Incluso en sus pesadillas, Tang Wan conservaba su singular belleza: una belleza melancólica, aterrorizada e indefensa, más cautivadora que cualquier atractivo seductor o sensual. Despertaba fácilmente los deseos más primarios de la naturaleza humana. Esta belleza estaba al descubierto; se revelaba por completo ante ti, y solo necesitabas extender la mano para alcanzarla.

Se quedó mirando a Tang Wan y de repente sintió algunos cambios sutiles en su cuerpo.

Esto era increíble. Era un hombre normal, pero la lujuria era algo de lo que se había esforzado tanto por deshacerse a lo largo de los años. Le avergonzaba su propio cuerpo, así que ¿cómo iba a exponerlo a una mujer? Por eso, prefería liberar esa energía él mismo, a veces durante días enteros, agotándose por completo. De esa forma, podía mantener la calma durante los días siguientes. A sus ojos, las mujeres eran criaturas que detestaba porque tenían una visión demasiado mundana; siempre tenían segundas intenciones cuando se acercaban a un hombre. Eran tan despreciables como una perra, pero insistían en vestirse como princesas.

Casi había olvidado lo que se sentía al ser impulsivo para una mujer.

Pero ahora, frente a una mujer cuyo cuerpo estaba enterrado entre las mantas y solo se veía su cabeza, sintió de repente un impulso, y el impulso fue tan fuerte que apenas pudo controlarlo.

Más tarde, apagó las luces y logró calmarse en la oscuridad.

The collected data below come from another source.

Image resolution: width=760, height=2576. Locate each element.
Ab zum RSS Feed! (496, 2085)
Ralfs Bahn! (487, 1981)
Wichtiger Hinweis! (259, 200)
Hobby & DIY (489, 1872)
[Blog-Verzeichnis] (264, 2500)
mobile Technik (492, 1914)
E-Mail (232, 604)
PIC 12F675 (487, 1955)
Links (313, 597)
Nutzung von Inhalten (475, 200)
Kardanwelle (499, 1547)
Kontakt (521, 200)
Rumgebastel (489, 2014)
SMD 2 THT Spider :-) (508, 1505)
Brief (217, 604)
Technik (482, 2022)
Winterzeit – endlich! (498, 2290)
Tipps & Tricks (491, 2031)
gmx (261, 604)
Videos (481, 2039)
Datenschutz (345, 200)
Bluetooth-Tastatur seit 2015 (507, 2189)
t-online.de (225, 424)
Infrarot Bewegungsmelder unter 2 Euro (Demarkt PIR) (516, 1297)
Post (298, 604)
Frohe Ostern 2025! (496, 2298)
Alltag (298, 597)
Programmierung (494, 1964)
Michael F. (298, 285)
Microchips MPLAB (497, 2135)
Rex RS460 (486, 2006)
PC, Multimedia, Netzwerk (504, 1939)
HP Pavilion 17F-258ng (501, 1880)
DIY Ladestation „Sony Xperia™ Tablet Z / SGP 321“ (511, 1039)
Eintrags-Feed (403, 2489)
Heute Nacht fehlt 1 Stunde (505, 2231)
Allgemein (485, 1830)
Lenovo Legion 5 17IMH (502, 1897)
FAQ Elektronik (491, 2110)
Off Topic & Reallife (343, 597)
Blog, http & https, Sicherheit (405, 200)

En la oscuridad, recordó a las mujeres que una vez había secuestrado, todas ellas temerosas ante él, algunas incluso arrodilladas suplicando. Podría haberlas poseído fácilmente si lo hubiera deseado. Pero cuantas más mujeres así eran, más las odiaba. ¿Por qué Tang Wan era tan diferente? ¿Sería por su melancolía innata, por su profunda impotencia?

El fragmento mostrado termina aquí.